→ **Excerpts from a dataset**

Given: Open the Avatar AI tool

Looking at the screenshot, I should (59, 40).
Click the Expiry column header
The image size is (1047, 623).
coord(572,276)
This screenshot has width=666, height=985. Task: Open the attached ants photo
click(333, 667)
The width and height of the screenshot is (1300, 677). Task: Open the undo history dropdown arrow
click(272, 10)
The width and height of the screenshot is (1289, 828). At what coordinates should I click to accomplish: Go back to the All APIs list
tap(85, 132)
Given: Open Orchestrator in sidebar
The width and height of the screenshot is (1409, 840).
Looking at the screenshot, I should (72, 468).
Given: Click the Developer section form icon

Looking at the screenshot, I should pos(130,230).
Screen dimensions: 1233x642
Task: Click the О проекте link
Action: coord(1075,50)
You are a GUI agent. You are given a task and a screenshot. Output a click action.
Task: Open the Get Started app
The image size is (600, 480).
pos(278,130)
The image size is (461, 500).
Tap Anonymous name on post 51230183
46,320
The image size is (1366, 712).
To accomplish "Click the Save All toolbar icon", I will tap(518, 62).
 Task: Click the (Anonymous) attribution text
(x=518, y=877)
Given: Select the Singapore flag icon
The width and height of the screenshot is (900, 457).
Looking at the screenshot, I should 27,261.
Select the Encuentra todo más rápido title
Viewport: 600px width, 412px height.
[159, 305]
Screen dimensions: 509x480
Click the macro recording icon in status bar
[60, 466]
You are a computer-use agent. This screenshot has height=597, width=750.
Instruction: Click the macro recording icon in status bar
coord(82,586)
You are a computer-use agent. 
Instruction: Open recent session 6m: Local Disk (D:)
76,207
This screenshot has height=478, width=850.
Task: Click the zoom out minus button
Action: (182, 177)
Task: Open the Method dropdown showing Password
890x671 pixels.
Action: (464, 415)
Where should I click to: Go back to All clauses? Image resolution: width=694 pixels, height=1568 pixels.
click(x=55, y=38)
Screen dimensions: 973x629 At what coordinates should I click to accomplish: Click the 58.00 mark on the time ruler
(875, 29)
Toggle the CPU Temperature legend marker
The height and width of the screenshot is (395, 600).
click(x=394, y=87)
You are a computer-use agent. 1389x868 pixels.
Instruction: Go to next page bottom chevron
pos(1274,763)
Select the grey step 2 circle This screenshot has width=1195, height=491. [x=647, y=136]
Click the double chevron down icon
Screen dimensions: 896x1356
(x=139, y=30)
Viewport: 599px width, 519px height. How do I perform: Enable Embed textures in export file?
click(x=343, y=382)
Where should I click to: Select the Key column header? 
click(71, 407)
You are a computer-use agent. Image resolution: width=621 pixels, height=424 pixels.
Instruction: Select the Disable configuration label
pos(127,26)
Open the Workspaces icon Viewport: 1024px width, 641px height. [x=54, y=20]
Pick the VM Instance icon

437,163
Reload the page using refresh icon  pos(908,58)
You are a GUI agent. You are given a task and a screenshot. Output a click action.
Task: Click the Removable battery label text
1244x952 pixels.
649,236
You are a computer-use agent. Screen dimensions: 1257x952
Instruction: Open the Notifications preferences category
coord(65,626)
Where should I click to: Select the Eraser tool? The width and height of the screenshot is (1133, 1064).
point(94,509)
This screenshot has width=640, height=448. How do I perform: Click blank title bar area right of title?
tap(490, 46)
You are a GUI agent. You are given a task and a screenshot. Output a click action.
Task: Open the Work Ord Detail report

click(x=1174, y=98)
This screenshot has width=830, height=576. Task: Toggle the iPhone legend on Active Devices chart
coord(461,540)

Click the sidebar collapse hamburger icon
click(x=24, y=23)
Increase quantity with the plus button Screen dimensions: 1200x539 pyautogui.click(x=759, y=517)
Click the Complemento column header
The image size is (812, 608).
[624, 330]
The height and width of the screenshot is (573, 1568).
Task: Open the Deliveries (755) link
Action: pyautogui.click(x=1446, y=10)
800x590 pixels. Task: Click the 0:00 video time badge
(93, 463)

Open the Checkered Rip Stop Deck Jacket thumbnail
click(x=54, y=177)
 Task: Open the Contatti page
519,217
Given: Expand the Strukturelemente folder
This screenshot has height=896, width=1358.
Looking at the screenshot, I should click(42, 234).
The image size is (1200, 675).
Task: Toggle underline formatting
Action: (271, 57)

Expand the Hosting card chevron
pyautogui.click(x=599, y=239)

→ **WORK REQUIRED**
A reply should hold exactly the lines from the one containing "This screenshot has height=896, width=1358." through the end of the data above, nothing more.

→ **WRITTEN RESPONSE**
This screenshot has height=896, width=1358.
Looking at the screenshot, I should click(42, 234).
The image size is (1200, 675).
Task: Toggle underline formatting
Action: (271, 57)

Expand the Hosting card chevron
pyautogui.click(x=599, y=239)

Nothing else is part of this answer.